#### Problem to solve
Can you put everything from the line containing "1408x523 pixels." down to and including the line containing "tap(74, 455)" into a numbered list, skipping blank lines and leaving out the pictures?

#### Data rows
(begin)

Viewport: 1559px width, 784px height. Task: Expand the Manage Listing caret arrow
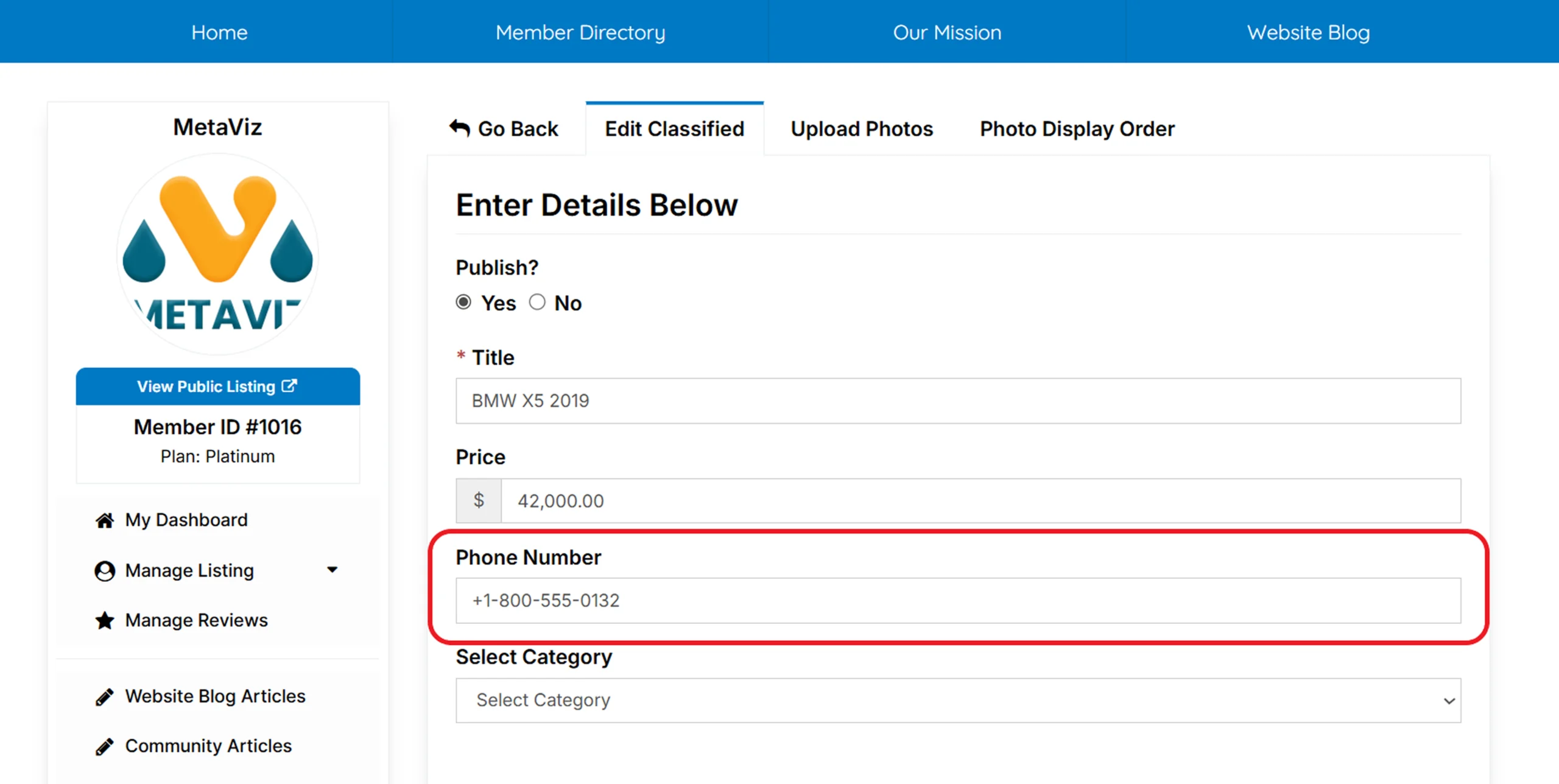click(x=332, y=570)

(end)
(begin)

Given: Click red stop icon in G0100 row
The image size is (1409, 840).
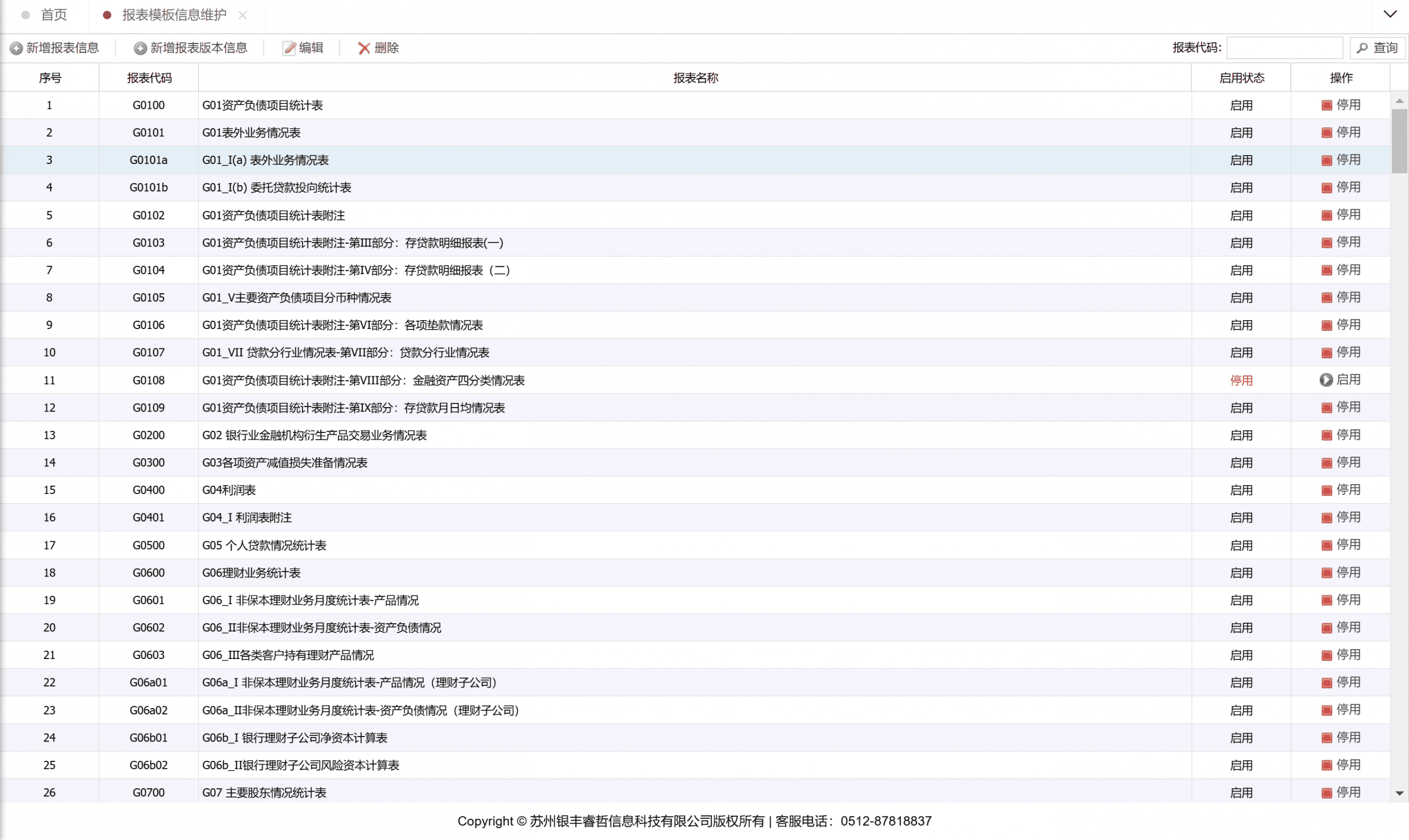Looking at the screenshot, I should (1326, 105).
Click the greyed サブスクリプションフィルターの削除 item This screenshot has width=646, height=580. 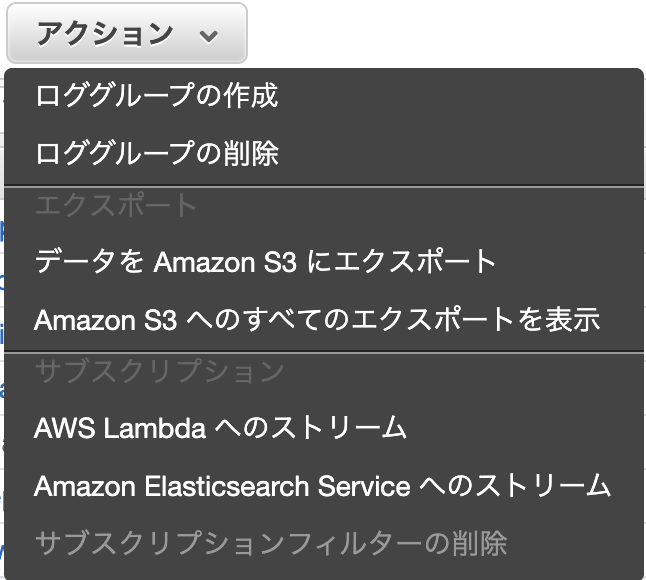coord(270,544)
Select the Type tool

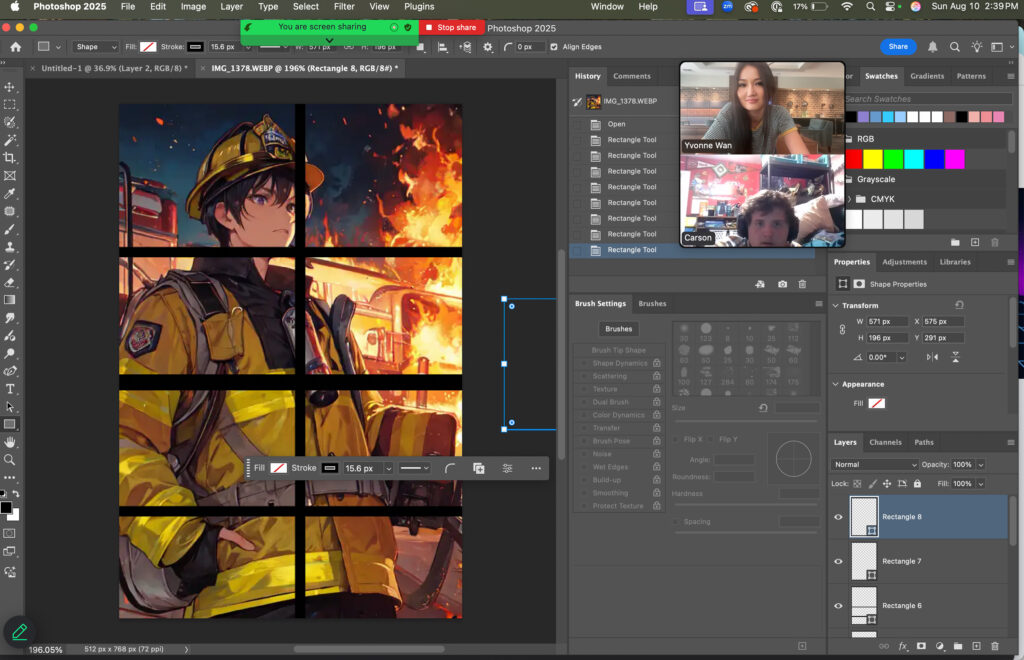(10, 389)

(end)
(begin)

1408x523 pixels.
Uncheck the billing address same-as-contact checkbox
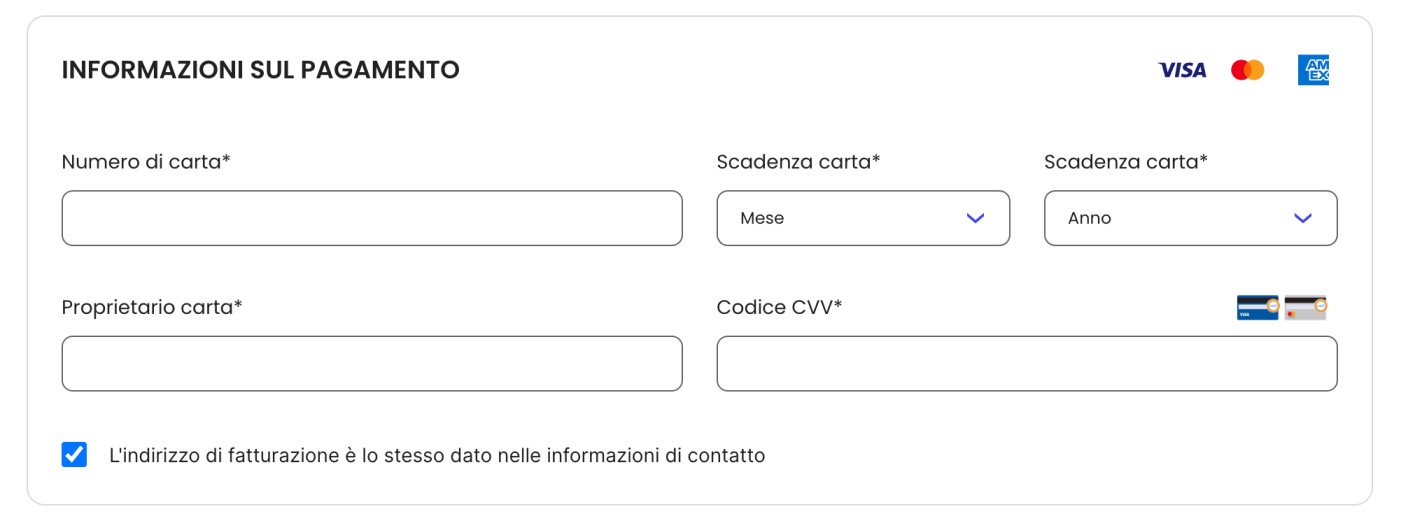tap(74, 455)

(end)

#### Response
1. 1408x523 pixels.
2. Uncheck the billing address same-as-contact checkbox
3. tap(74, 455)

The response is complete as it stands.